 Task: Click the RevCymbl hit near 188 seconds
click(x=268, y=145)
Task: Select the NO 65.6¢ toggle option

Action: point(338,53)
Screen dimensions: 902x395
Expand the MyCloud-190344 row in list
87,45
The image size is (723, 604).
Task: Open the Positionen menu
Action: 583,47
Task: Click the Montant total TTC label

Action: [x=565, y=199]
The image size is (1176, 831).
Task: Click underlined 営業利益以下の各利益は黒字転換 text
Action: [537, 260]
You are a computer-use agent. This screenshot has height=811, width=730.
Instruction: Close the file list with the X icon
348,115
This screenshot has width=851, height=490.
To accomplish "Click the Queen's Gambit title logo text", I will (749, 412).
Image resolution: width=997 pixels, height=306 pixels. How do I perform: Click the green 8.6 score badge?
* * *
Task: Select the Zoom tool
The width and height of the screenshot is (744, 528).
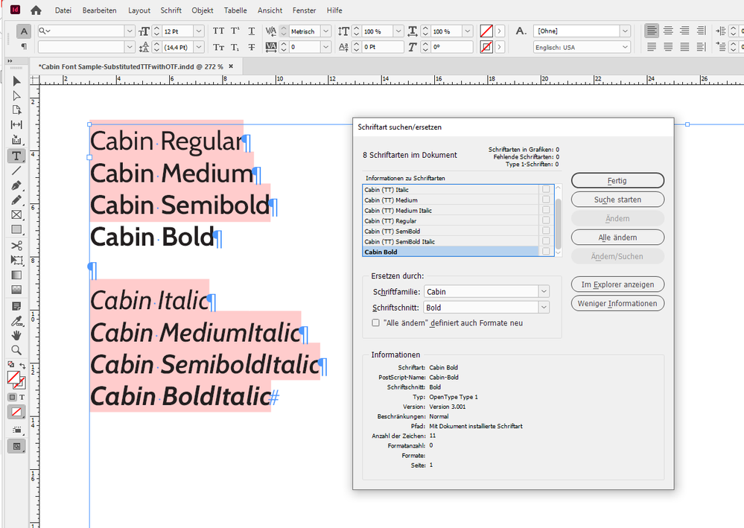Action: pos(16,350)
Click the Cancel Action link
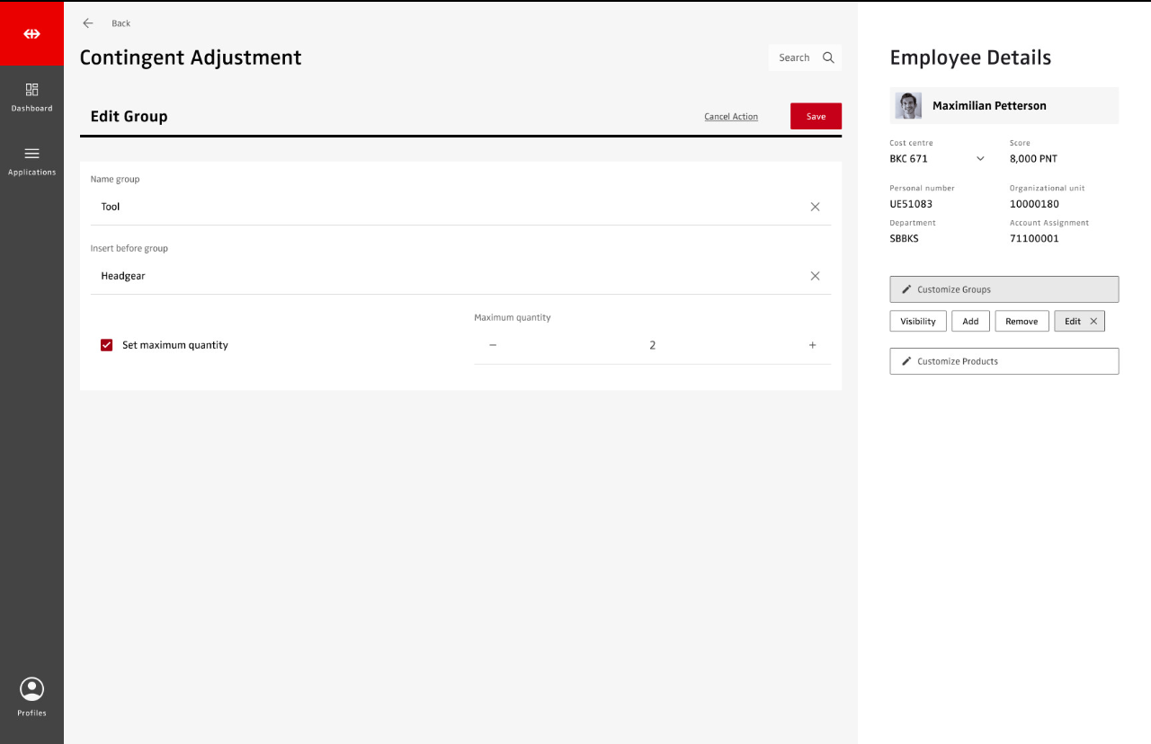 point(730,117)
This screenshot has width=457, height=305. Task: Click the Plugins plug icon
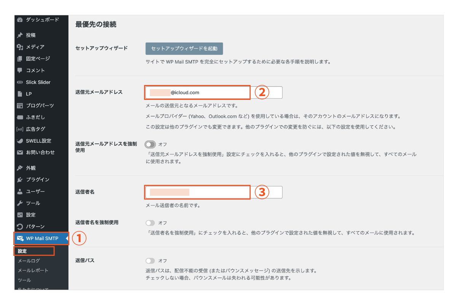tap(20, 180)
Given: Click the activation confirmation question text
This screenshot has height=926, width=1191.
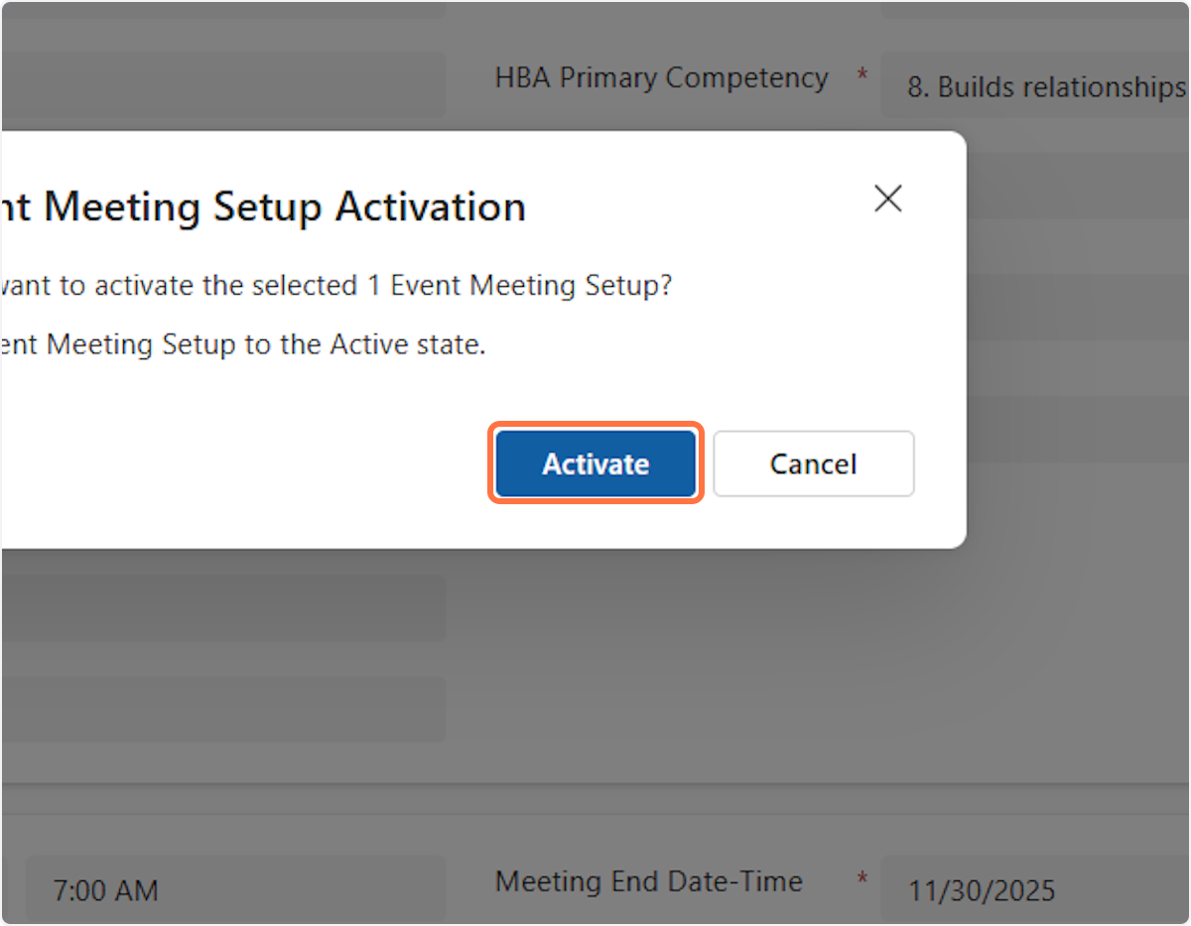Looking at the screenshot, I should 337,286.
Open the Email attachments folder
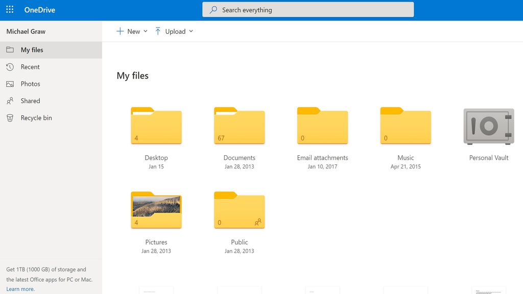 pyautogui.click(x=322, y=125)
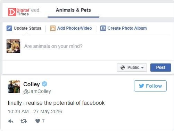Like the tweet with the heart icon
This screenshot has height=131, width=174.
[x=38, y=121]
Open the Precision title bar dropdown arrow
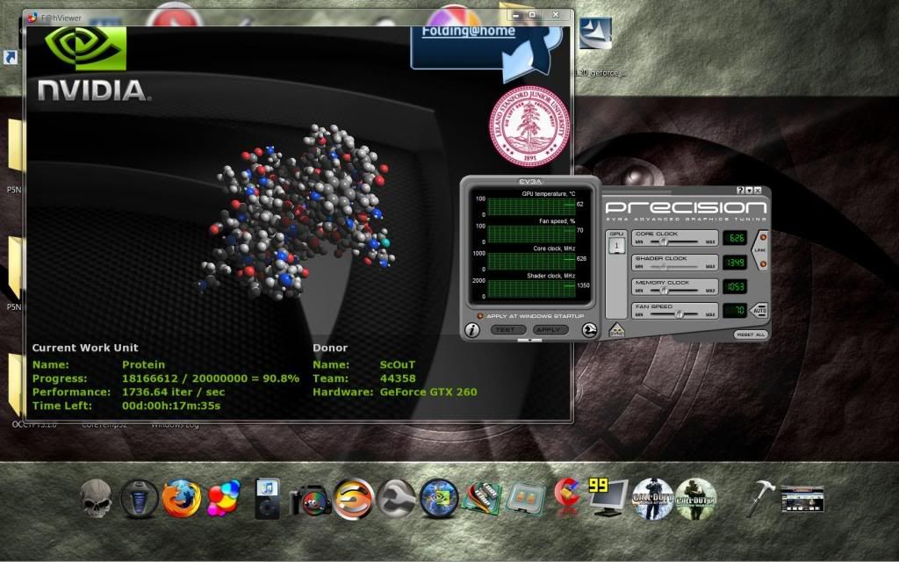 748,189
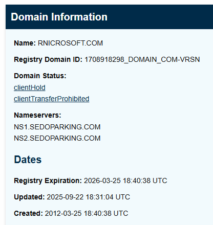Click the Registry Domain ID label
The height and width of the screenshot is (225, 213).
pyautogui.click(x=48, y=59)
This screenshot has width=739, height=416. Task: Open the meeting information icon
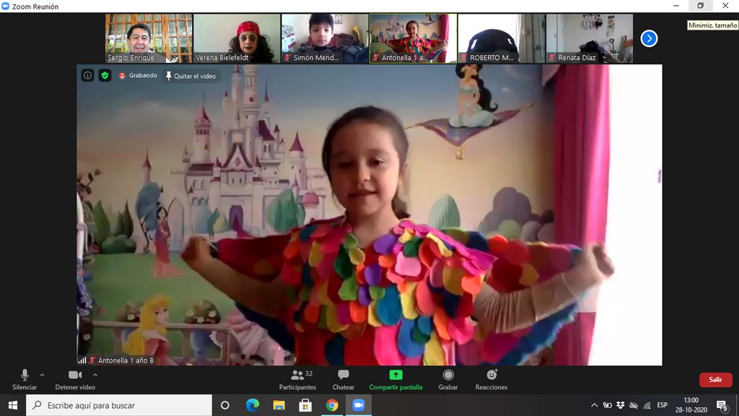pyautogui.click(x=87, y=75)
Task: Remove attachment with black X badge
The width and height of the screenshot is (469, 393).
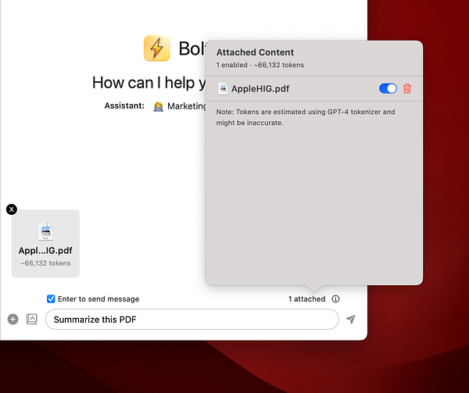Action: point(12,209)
==
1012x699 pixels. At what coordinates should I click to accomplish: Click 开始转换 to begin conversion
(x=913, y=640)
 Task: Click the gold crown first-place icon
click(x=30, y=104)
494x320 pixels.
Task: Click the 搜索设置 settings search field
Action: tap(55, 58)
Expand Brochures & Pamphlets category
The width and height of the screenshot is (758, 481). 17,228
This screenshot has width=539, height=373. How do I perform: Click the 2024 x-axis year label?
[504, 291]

• **Task requirements**
Some lines above may hold the word "badge"; say how many do, giving nothing besides the number.

• **Solution for this exercise**
2